We are subject in this life to many forms of tyranny, mostly of our own making; the tyranny of sin and temptation which we find so difficult to escape from; the tyranny of rule by lies and untruth – such as that which is perpetuated by the media which misrepresents the truth about God and about our relation to Him and to each other. The lie that is summed up in the culture of death, which sees the power to kill children In the womb and suicide as the highest forms of freedom, when they are really slavery and despair. Christ, on the other hand, has made us free by His death, so that we can be liberated from sin and untruth of all kinds. It is truth that sets us free, not lies. Truth shows us the real value of death and its relation to life, not just this life, but eternal life. If we acknowledge Christ as our King, then we will be made into a kingdom of priests to serve our God and Father. If we are on the side of truth, then we will listen to Christ’s voice. We will know how to reject the subtlety of lies and half-truths.

 

Then we will be among those who see Him coming on the last day in glory, along with all those who pierced Him and killed Him.
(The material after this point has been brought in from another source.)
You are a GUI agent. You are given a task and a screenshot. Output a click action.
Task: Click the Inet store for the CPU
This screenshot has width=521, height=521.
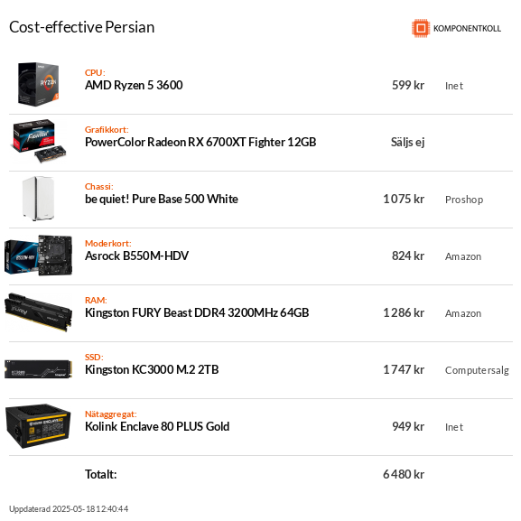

For ‘His sovereignty is an eternal sovereignty which shall never pass away; nor will His empire be destroyed.’

 

This is the meaning of Christ’s eternal kingship. He already has it, but it will only be fully revealed when He comes again in glory to judge the living and the dead. The difference is this: that those who have lived this life in denial of Him and of the Truth will see Him coming and will wail and howl at the sight. But those who have lived by faith in Him and have been prepared to face persecution and rejection on account of witnessing to the Truth, will welcome His coming with unbounded joy. Because when He comes as King, to those who love Him now He is now oppressor but a liberator. We ourselves will become not slaves and subjects, but kings, for to serve Him is not only to be free, but it is to reign. That is what heaven will be for those who wait longingly for Christ to reveal His Kingship in all its glory and majesty.